◆ Assignment ◆
A faithful, picture-free copy of the listing below is required.

◆ Dataset ◆
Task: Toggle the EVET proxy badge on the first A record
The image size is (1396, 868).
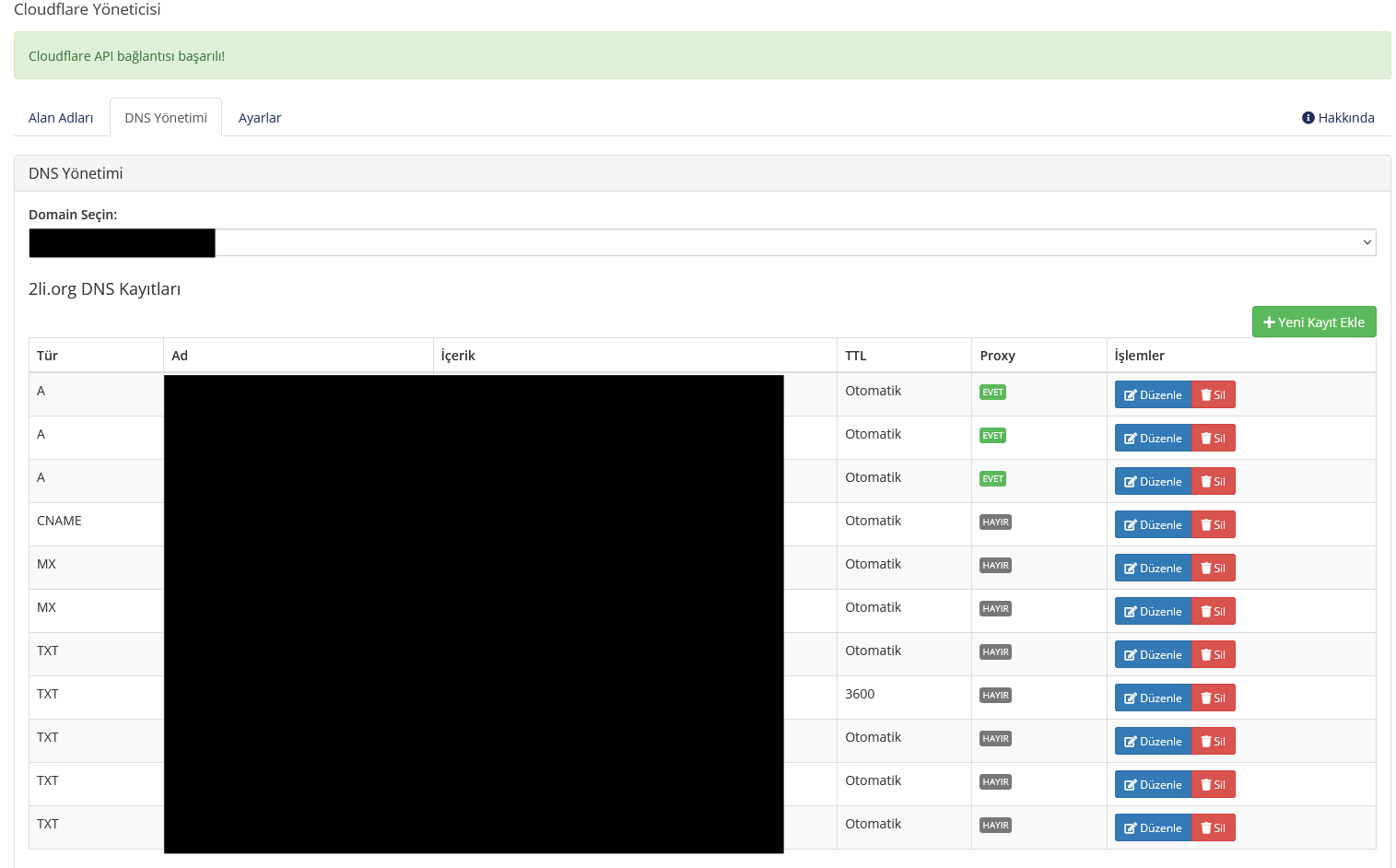Action: 992,392
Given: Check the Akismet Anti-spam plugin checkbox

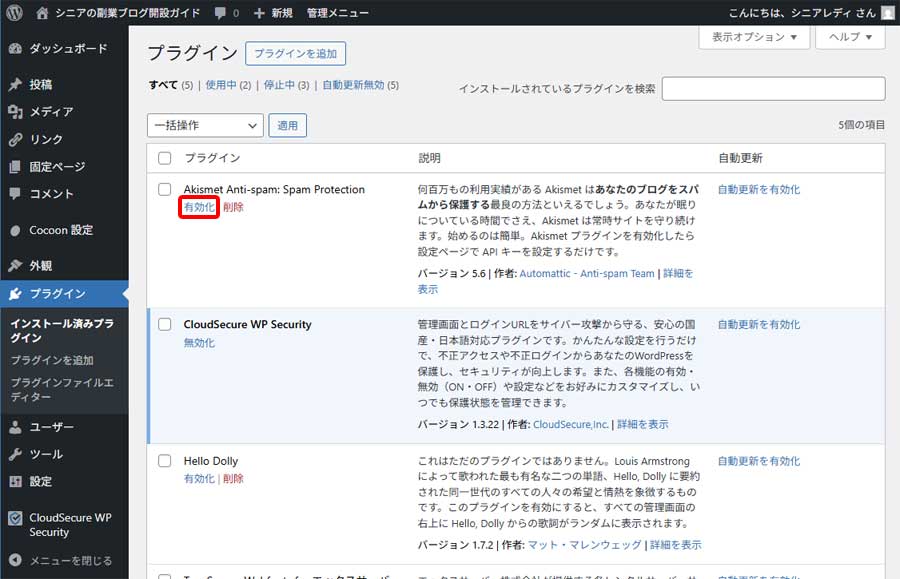Looking at the screenshot, I should 166,189.
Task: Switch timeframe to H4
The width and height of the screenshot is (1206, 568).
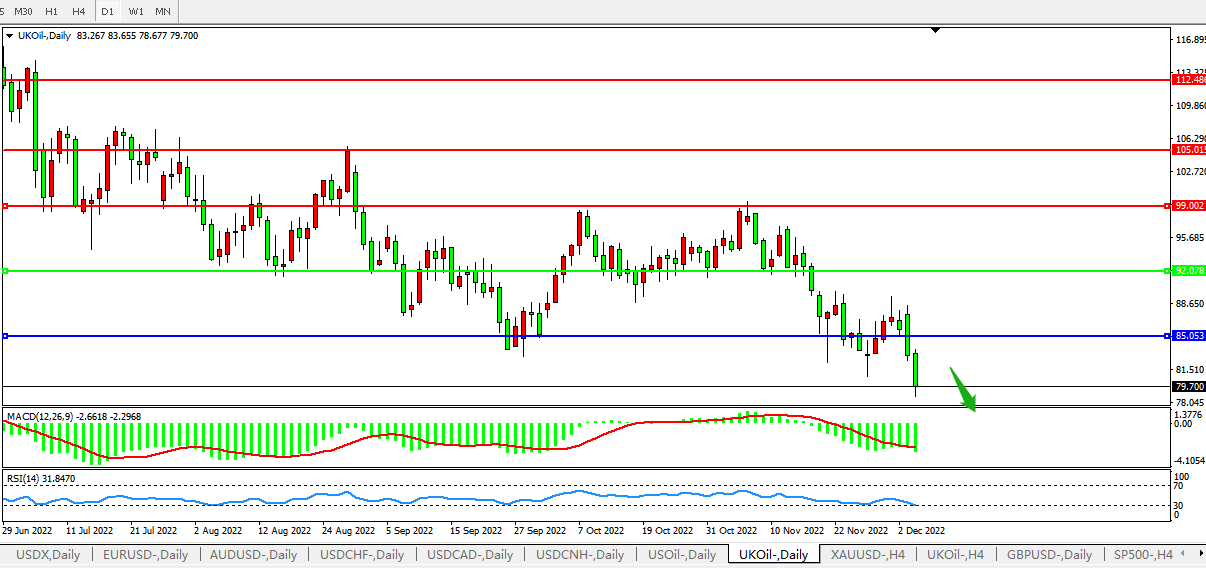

◆ Answer box ◆
Task: Toggle the EVET proxy badge on the first A record
The image size is (1396, 868).
Action: 992,392
Given: Check the Akismet Anti-spam plugin checkbox

Looking at the screenshot, I should 166,189.
Task: Switch timeframe to H4
The width and height of the screenshot is (1206, 568).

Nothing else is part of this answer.